> [Dataset excerpts]
((

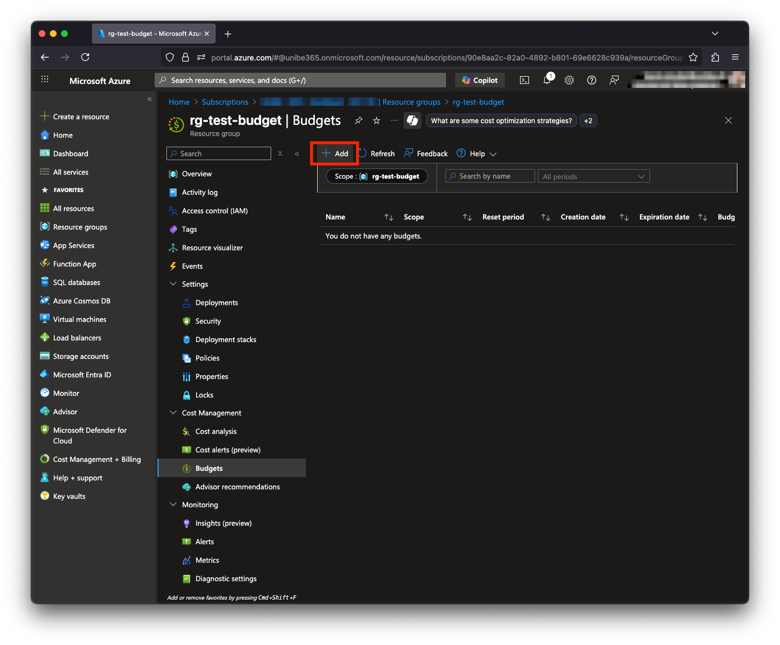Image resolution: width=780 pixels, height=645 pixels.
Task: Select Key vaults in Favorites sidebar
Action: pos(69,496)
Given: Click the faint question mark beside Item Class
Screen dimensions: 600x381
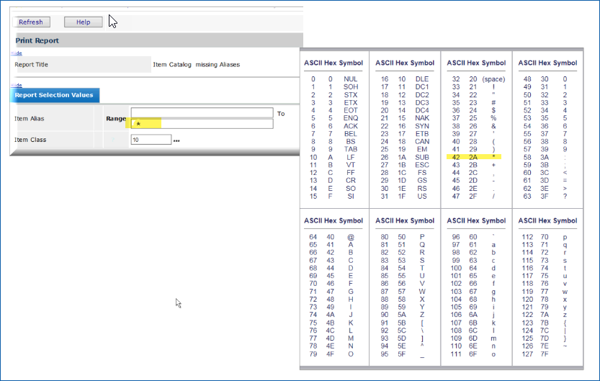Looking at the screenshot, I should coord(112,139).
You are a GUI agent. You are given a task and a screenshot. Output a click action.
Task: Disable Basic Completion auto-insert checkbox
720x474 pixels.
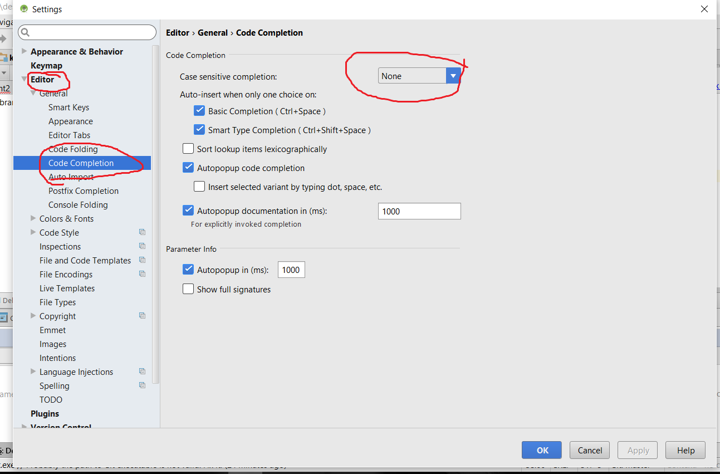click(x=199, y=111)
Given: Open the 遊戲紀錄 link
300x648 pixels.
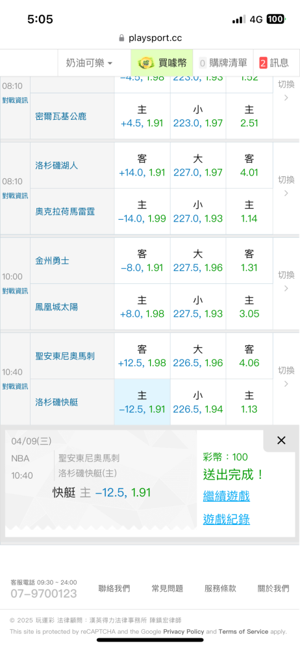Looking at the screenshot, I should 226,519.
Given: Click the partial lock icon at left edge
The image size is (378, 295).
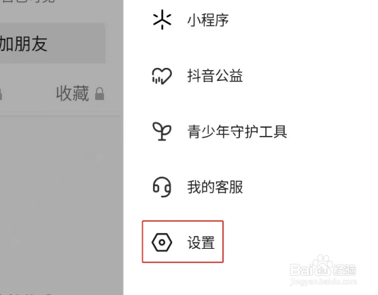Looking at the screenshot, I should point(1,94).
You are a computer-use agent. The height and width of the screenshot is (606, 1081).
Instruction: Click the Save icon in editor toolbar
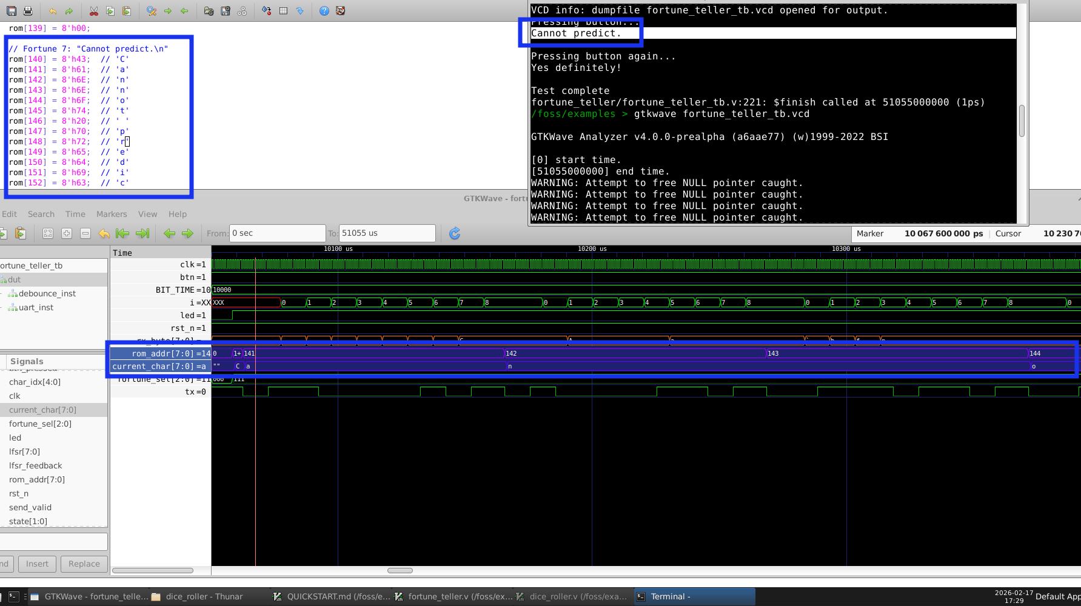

))

Lines that contain "icon" are the result; find them in the entries above and copy each one.

> [Answer for the task]
Given: Click the partial lock icon at left edge
Instruction: Click the Save icon in editor toolbar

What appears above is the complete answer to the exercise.